Start Document passage

Games Lost, N.Y.C. Eyes Bid's Legacy

Though New York City didn’t win the right to host the 2012 Olympics, the city demonstrated through its bid for the Summer Games that it’s not afraid to pursue an ambitious development agenda with new and innovative financing methods.

The International Olympic Committee’s selection early yesterday of London as the 2012 host city dashed New York’s hopes, but left alive a list of economic development initiatives that will likely proceed in the coming years.

Most of the proposed Olympic venues would have been funded by licensing and other private revenue, so yesterday’s outcome will have little effect on the city’s bonding capacity. In that sense, Mayor Michael R. Bloomberg’s proposed 10-year, $53 billion capital plan will remain unchanged in the face of what the administration viewed as yesterday’s big disappointment.

“There’s a legacy nonetheless,” said Moody’s Investors Service analyst Robert Kurtter.

This Olympic legacy will take the form of facilities initially proposed for the games whose fate is not tied to the IOC vote. It also involves a new type of debt for New York City, first proposed to help pay for the Jets pro football stadium on Manhattan’s far West Side.

The stadium served as the centerpiece of the city’s bid until its rejection last month by a New York state panel. Some observers say the failed plans may also redirect attention to capital projects that have languished as city officials poured much of their energy in recent years into the Olympic effort.

End Document passage

▸ Requirements:
a) Reproduce word for word the portion of the article on New York's Olympic bid that begins at the words "Most of the" and stops after the words "analyst Robert Kurtter.".
b) Decide whether each statement agrees with the article on New York's Olympic bid, answering yes or no and quoting the deciding words: (i) London was selected to host the 2012 Olympics. (ii) The outcome of the vote will sharply reduce the city's bonding capacity. (iii) A New York state panel approved the Jets stadium.
The material placed after this article comes from an unrelated source.

Start Dataset excerpt

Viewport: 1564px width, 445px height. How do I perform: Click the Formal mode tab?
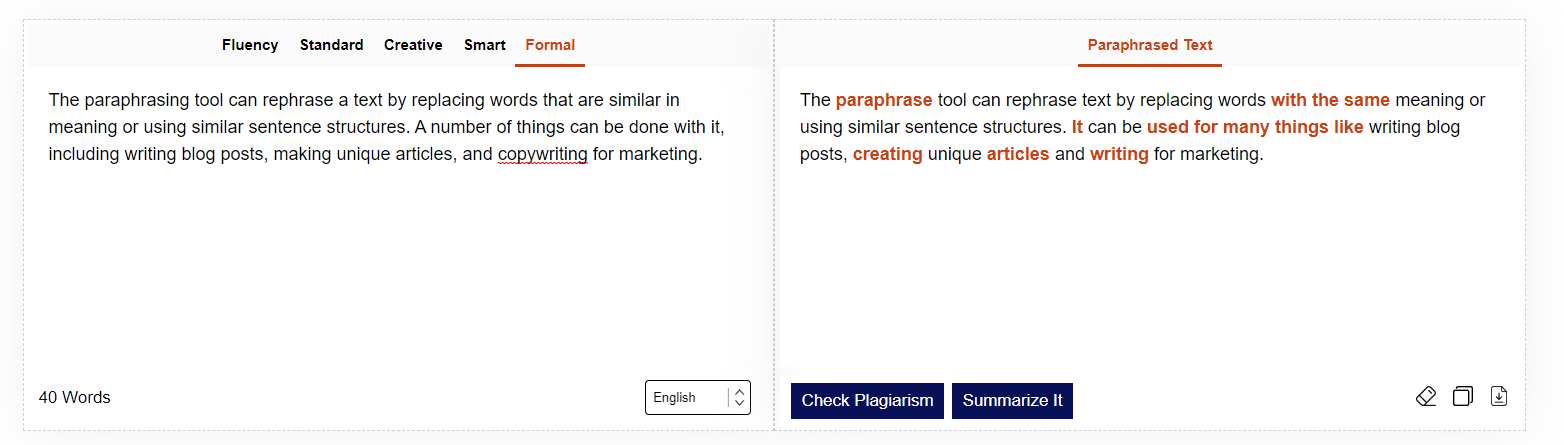[550, 45]
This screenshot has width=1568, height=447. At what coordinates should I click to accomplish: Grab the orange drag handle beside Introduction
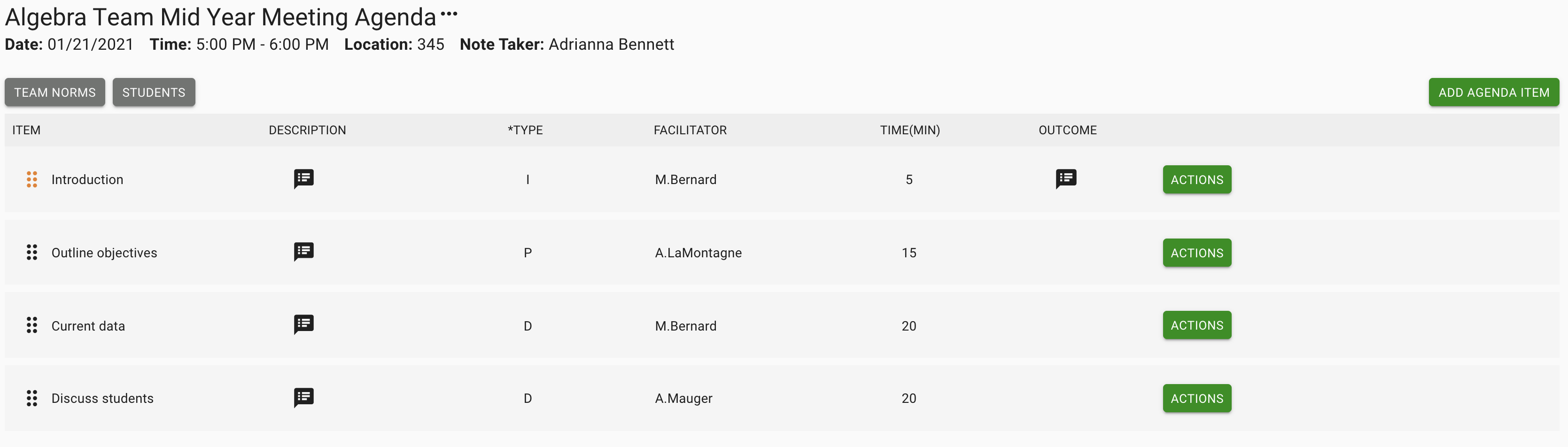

End Dataset excerpt

▸ Answer list:
a)
Most of the proposed Olympic venues would have been funded by licensing and other private revenue, so yesterday’s outcome will have little effect on the city’s bonding capacity. In that sense, Mayor Michael R. Bloomberg’s proposed 10-year, $53 billion capital plan will remain unchanged in the face of what the administration viewed as yesterday’s big disappointment.

“There’s a legacy nonetheless,” said Moody’s Investors Service analyst Robert Kurtter.

b)
(i) Yes: "The International Olympic Committee’s selection early yesterday of London as the 2012 host city"
(ii) No: "yesterday’s outcome will have little effect on the city’s bonding capacity"
(iii) No: "until its rejection last month by a New York state panel"